▸ EXERCISE REQUIREMENTS: In your copy, drop the images and return each record exactly as it stands.

[EXERCISE INPUTS — start]

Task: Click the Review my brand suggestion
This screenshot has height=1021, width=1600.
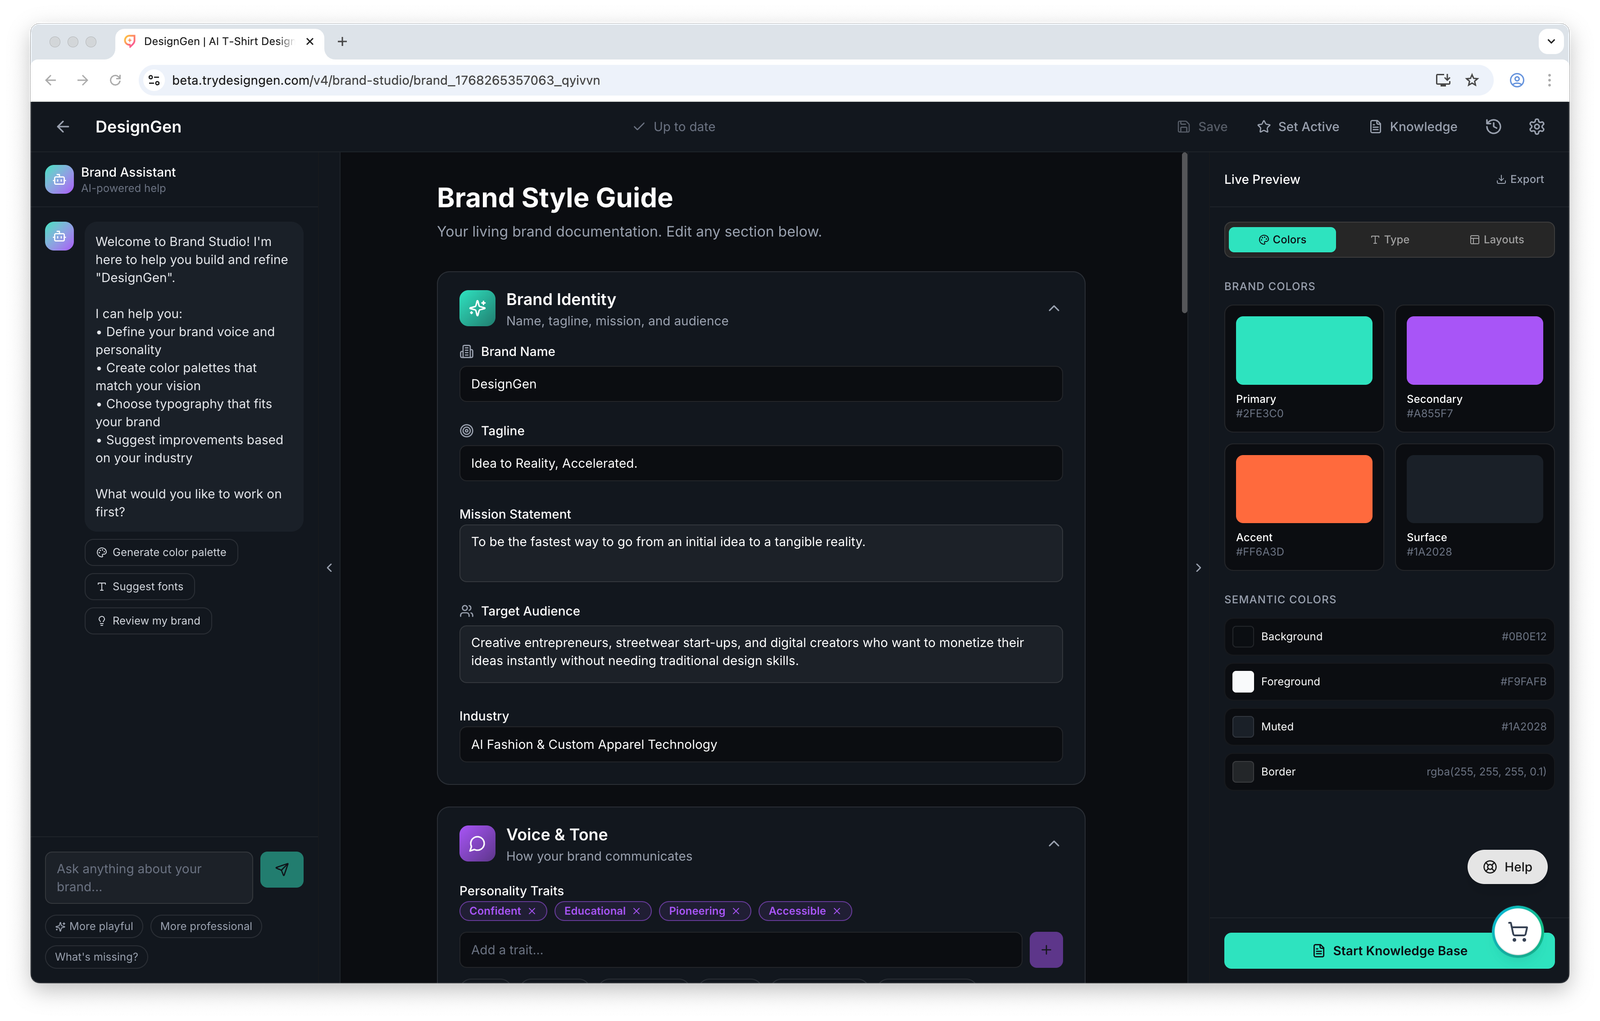Action: pos(148,620)

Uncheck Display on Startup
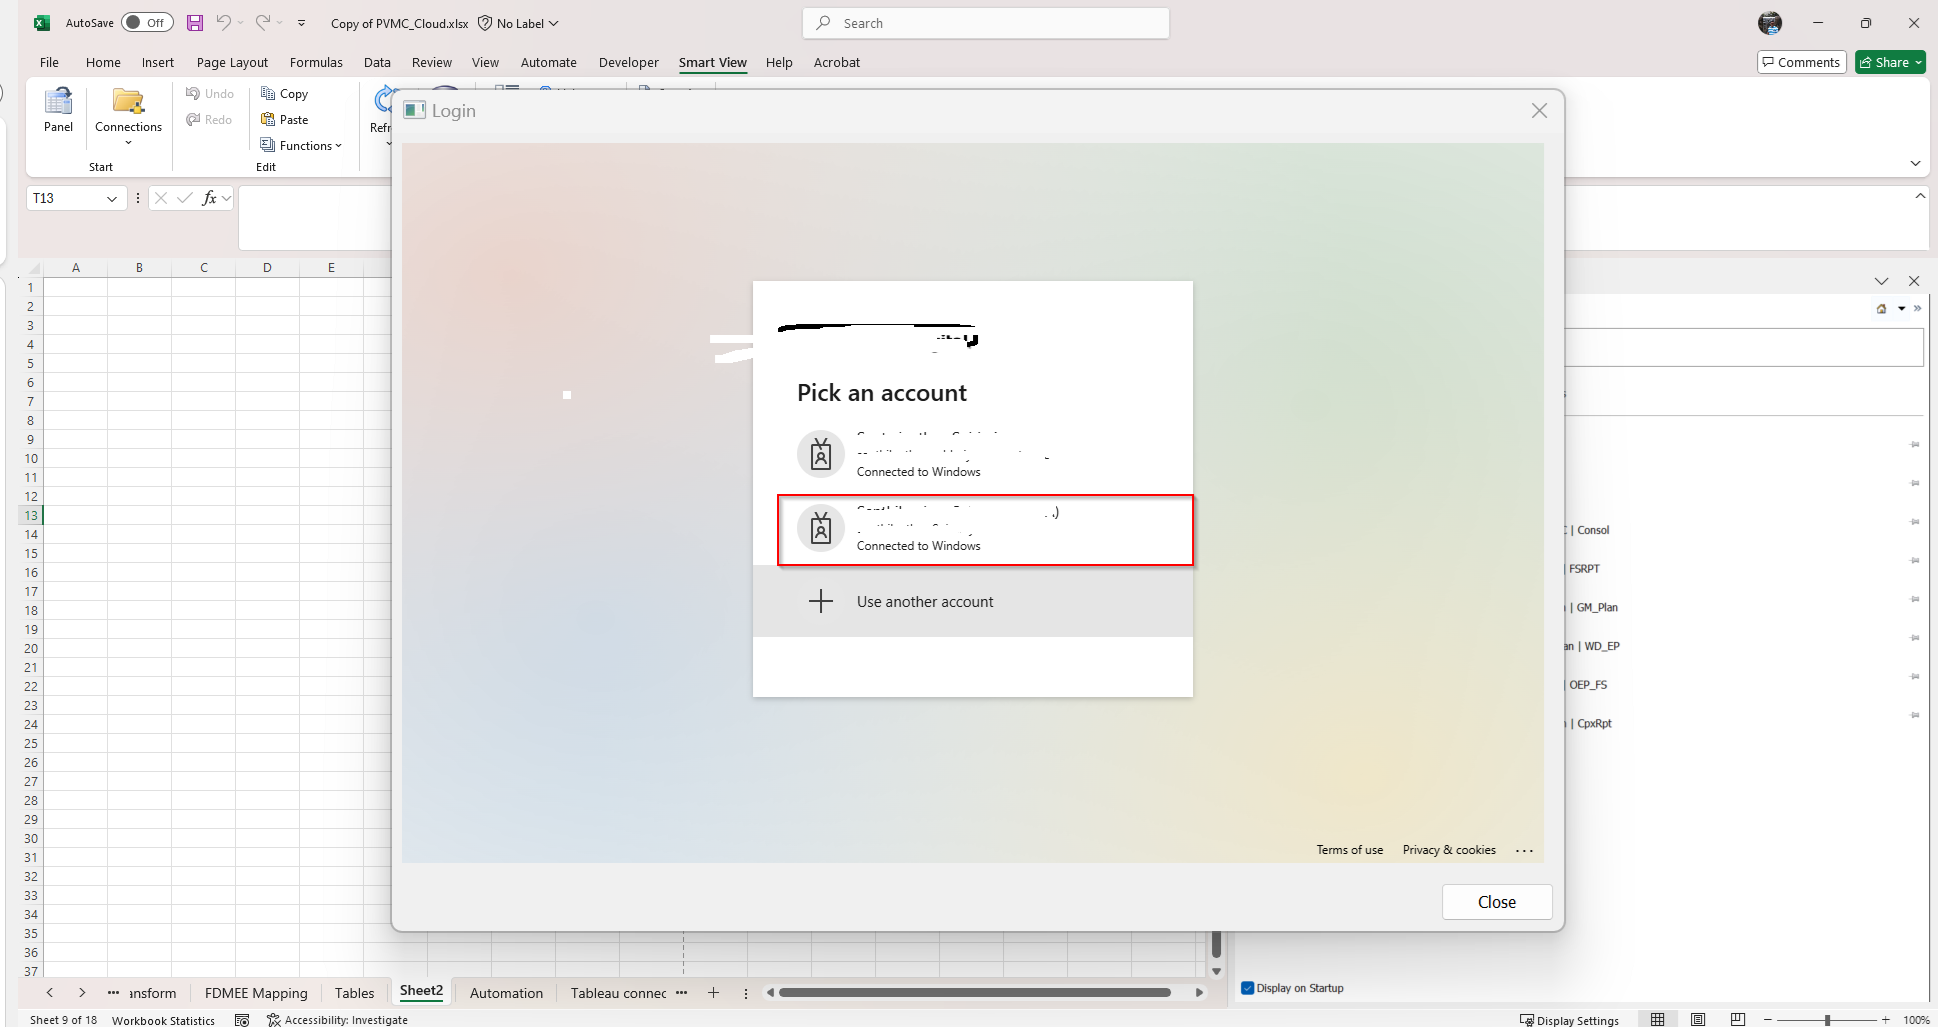click(x=1247, y=988)
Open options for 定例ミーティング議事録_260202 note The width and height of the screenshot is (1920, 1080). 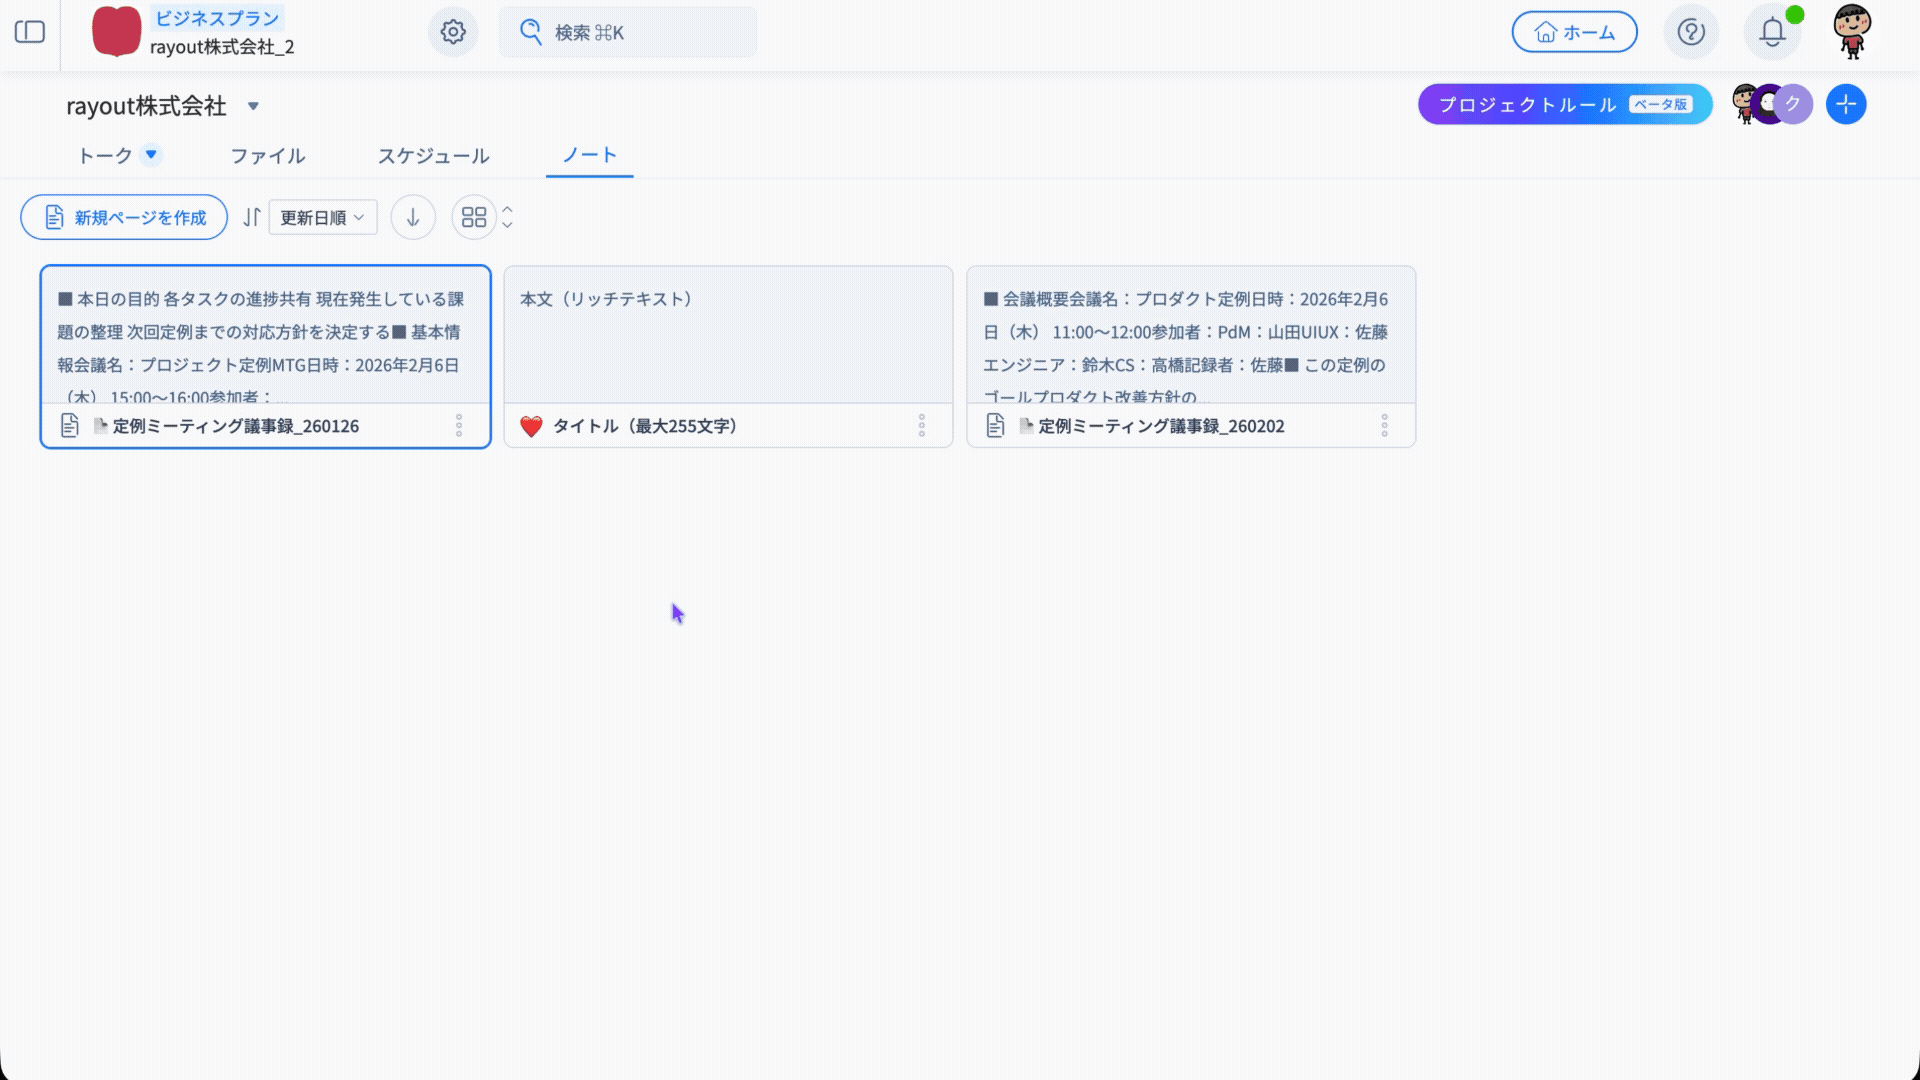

[EXERCISE INPUTS — finish]

▸ THE ANSWER:
Task: Click the Review my brand suggestion
This screenshot has height=1021, width=1600.
Action: pos(148,620)

Uncheck Display on Startup
click(x=1247, y=988)
Open options for 定例ミーティング議事録_260202 note The width and height of the screenshot is (1920, 1080). 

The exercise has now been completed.